Testo del documento:
****************
Mentre per i partecipanti della Gunn-Rita Marathon - Gf del Montello 2009 l'impegno e la fatica si sono esaurite in massimo 9 ore, per il team Pedali di Marca il lavoro continua almeno per un altro mese. Come d'altronde era incominciato almeno 8 mesi prima. Otto mesi fa, con la richiesta all'UCI (diventato poi il pomo della discordia di queste ultime settimane), di far valere la nostra manifestazione quale campionato italiano Marathon. Dopo tanto parlare alle spalle, e poco fare attivamente da parte di uno sparuto numero di atleti elite, ora è il momento di chiarire alcune importanti cose.
Lo scorso ottobre la seconda prova di Coppa del Mondo svoltasi in Francia era valida quale campionato francese Marathon. Da qui la nostra richiesta alla struttura internazionale, alla luce della fresca assegnazione del mondiale 2011 e del già in saccoccia Europeo 2010, di mantenere la titolazione di gara internazionale (così dal 2006 e unica in Italia di categoria C1 per il 2009) seppur campionato italiano. L'UCI accoglieva favorevolmente la nostra richiesta, ratificata poi, il 28 dicembre 2008, dal consiglio federale della FCI.
Qui la prima risposta che vorrei dare a quanti ci accusano di non averne mai dato comunicazione. Anzi, accusandoci di aver raggirato i regolamenti. I regolamenti sono stati perfettamente rispettati da Pedali di Marca. In difetto non siamo noi, ma piuttosto chi sostiene di non averlo saputo se non quindici giorni prima della gara. In Italia, quando si parla di codici, regole e regolamenti, l'ignoranza, intesa come il non sapere le cose per mancata informazione, non è ammessa. E non accettiamo neppure che la scelta venga definita 'commerciale' da parte proprio di alcuni e noti Team Manager che i calendari li conoscono perfettamente, ma solo per andare a battere cassa per tempo. Chi è più 'commerciale'?
Nei nostri comunicati stampa, fin dalla presentazione del trittico avvenuta il 13 dicembre, con guest star Roel Paulissen, si parlava appunto della gara internazionale abbinata al campionato nazionale. D'altronde se sospetto doveva esserci, poteva partire dal fatto che il rientro in gara, dopo la maternità, della nostra testimonial Gunn-Rita Dahle, era previsto per la gara a lei intitolata. Ma non come ospite, i regolamenti lo vietano, e Pedali di Marca i regolamenti li rispetta non li raggira. Il secondo momento 'pubblico' da parte della FCI è il comunicato nr. 41 del 19 marzo con il quale si annunciava che la gara Marathon Internazionale in calendario il 28 giugno 2009 a Montebelluna (TV) denominata Gunn Rita Marathon e valida per l'assegnazione del Campionato Italiano Marathon 2009 rinunciava per incompatibilità di sponsor alla 3° prova del circuito Marathon Tour 2009.
****************
Dati forniti:
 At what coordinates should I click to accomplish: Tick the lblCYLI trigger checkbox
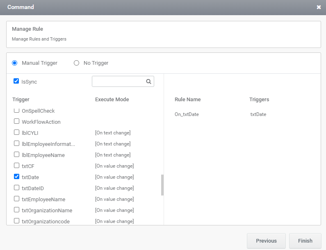tap(17, 132)
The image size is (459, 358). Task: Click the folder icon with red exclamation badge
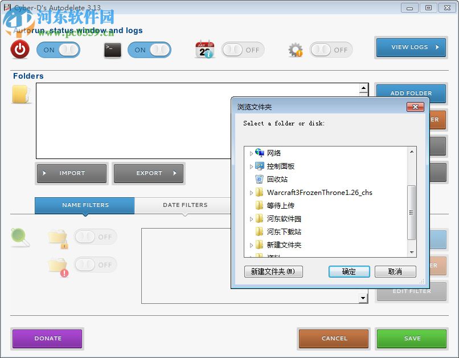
****************
Trascrivi senza modifiche il passo del testo sulla Gunn-Rita Marathon che va da "Lo scorso ottobre" a "federale della FCI.".

Lo scorso ottobre la seconda prova di Coppa del Mondo svoltasi in Francia era valida quale campionato francese Marathon. Da qui la nostra richiesta alla struttura internazionale, alla luce della fresca assegnazione del mondiale 2011 e del già in saccoccia Europeo 2010, di mantenere la titolazione di gara internazionale (così dal 2006 e unica in Italia di categoria C1 per il 2009) seppur campionato italiano. L'UCI accoglieva favorevolmente la nostra richiesta, ratificata poi, il 28 dicembre 2008, dal consiglio federale della FCI.